* WHAT THE TASK REQUIRES
Copy the listing from the line with "Close the Windows PowerShell tab" through the end of the listing, both ends included, with "GUI agent" changed to "screen agent" and everything else kept the same.

* INPUT FOR THIS TASK
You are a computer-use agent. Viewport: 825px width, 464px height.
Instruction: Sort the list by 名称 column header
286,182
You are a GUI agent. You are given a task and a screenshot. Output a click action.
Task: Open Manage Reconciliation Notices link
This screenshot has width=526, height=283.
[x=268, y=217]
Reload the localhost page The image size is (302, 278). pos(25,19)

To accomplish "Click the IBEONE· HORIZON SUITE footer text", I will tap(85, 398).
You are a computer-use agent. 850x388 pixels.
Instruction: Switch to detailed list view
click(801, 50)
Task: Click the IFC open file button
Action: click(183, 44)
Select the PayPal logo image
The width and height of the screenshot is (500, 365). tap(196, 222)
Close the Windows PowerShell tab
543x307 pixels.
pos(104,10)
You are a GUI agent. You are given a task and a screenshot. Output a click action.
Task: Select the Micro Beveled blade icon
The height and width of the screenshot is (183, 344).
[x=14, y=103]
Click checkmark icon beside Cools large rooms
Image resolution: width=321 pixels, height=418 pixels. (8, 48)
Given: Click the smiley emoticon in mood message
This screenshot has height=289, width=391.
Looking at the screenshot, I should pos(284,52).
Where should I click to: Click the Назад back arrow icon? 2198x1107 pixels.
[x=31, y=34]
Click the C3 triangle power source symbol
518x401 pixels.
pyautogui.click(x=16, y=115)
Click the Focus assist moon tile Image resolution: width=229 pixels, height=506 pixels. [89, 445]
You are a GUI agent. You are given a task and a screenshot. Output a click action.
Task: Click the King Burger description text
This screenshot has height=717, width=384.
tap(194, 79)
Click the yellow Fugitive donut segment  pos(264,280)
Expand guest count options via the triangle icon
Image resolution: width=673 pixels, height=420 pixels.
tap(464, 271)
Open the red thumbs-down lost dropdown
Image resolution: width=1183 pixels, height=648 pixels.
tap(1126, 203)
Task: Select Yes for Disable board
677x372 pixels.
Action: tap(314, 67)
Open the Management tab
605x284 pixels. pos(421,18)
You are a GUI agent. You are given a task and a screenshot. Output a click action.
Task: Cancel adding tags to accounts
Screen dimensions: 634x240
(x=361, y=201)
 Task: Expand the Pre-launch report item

* REPLY TO THE TASK
Close the Windows PowerShell tab
543x307 pixels.
pos(104,10)
You are a screen agent. You are given a task and a screenshot. Output a click action.
Task: Select the Micro Beveled blade icon
The height and width of the screenshot is (183, 344).
[x=14, y=103]
Click checkmark icon beside Cools large rooms
Image resolution: width=321 pixels, height=418 pixels. (8, 48)
Given: Click the smiley emoticon in mood message
This screenshot has height=289, width=391.
Looking at the screenshot, I should pos(284,52).
Where should I click to: Click the Назад back arrow icon? 2198x1107 pixels.
[x=31, y=34]
Click the C3 triangle power source symbol
518x401 pixels.
pyautogui.click(x=16, y=115)
Click the Focus assist moon tile Image resolution: width=229 pixels, height=506 pixels. [89, 445]
You are a screen agent. You are given a task and a screenshot. Output a click action.
Task: Click the King Burger description text
This screenshot has height=717, width=384.
tap(194, 79)
Click the yellow Fugitive donut segment  pos(264,280)
Expand guest count options via the triangle icon
Image resolution: width=673 pixels, height=420 pixels.
tap(464, 271)
Open the red thumbs-down lost dropdown
Image resolution: width=1183 pixels, height=648 pixels.
tap(1126, 203)
Task: Select Yes for Disable board
677x372 pixels.
Action: tap(314, 67)
Open the Management tab
605x284 pixels. pos(421,18)
You are a screen agent. You are given a task and a screenshot. Output a click action.
Task: Cancel adding tags to accounts
Screen dimensions: 634x240
(x=361, y=201)
 Task: Expand the Pre-launch report item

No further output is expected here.